Monday, 31 August 2015

God Help the Girl

クルクルとまわりながら、歌い続けたい衝動に駆られるような高揚感と
ちょっぴりやるせなくて、泣きたくなるような気持ち。
遠くに置いてきて、忘れそうになっていた懐かしい思い出に、うっかりまた触れてしまった。

プライマルスクリーム、ヴァセリンズ、モグワイ、トラヴィス、フラテリス、フランツ・フェルディナンドなど、
多くのミュージシャンを排出した音楽都市、スコットランドのグラスゴーを舞台に、
歌の才能あふれるイヴ、大学のプール監視員時々ミュージシャンのジェームス、
天真爛漫なお嬢様のキャシーが出会い、音楽を通じて、絆を深めてゆく---。

『ゴッド・ヘルプ・ザ・ガール』

自身もグラスゴー出身、伝説のポップバンド、ベル・アンド・セバスチャンのスチュアートが監督したミュージカル映画です。

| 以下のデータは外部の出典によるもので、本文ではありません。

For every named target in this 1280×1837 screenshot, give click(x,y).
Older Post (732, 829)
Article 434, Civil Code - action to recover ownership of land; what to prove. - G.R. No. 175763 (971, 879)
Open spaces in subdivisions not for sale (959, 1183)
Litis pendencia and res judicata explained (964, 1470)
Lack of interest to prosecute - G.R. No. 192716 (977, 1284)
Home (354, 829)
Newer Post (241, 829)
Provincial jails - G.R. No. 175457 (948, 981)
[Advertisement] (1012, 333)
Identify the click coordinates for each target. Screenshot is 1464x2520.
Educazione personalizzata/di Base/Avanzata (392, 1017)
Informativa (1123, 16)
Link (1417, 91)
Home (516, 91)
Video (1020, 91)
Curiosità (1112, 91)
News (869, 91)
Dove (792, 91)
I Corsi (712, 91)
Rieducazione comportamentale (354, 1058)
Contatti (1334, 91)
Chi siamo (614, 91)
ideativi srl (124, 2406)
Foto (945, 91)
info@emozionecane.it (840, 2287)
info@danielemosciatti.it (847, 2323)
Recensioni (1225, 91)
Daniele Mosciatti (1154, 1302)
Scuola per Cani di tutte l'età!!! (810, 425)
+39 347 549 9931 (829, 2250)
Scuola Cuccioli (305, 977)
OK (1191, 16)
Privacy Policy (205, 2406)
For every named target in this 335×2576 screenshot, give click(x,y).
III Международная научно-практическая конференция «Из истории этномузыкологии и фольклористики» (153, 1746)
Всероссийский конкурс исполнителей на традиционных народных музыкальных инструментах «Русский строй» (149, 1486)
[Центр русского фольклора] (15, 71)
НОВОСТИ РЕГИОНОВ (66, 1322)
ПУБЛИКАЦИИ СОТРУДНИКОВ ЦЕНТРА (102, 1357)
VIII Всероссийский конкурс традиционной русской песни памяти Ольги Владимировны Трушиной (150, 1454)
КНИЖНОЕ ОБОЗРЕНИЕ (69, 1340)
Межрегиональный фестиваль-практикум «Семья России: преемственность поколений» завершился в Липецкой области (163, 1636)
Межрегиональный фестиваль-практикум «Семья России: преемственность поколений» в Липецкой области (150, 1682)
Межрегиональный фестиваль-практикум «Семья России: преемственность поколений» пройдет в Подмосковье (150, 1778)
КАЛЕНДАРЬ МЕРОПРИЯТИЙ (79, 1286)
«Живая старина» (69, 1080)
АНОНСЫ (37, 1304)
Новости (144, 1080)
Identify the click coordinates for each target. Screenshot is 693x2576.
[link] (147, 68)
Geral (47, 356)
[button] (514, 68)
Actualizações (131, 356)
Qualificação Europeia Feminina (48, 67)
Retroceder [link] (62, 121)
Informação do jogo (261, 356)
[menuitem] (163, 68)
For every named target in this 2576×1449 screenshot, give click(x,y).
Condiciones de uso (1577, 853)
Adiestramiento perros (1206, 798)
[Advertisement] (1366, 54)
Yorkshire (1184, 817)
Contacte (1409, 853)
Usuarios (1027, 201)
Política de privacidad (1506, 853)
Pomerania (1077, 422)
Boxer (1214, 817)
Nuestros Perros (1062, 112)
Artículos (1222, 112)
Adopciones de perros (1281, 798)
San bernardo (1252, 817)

大学で英文学を専攻していたころ、UKロックに傾倒し、バイト先の映画館からお給料が出るたびに
沢山のCDと新しい服を買い、来日するバンドのライブやフェスへ足を運んでいたわたしには
この映画を好きになれない理由なんてひとつもなかった。

次々繰り出されるポップな音楽にのせてスクリーンに映し出されるのは
ザ・おしゃれな英国の若者!と絶賛せずにはいられない、チープシックでとにかく可愛らしいファッションの数々。
重厚な英国式インテリアが見事なキャシーのお屋敷と、リバティのカーテンが印象的なイヴのフラット。
憂いを帯びた北の都市に、一瞬だけ訪れる夏の日の、美しい緑。

舞台は現代なはずなのに、どこかノスタルジックで
映画の主人公たちのなかに、昔のわたしを見た気がしました。
孤独を抱えて情緒不安定なイヴも
そんな彼女を見守り、助け、肝心なところでどんくさいジェームスも
健康的で無垢で夢見がちなキャシーも。

わたしはとっくに彼らの年齢を過ぎてしまって
自分の才能を信じたり、壮大な夢を追いかけたりすることはもうありません。
小さな諦めと妥協、日常のささやかな喜びを繰り返し、地に足のついた生活を送る術を知っています。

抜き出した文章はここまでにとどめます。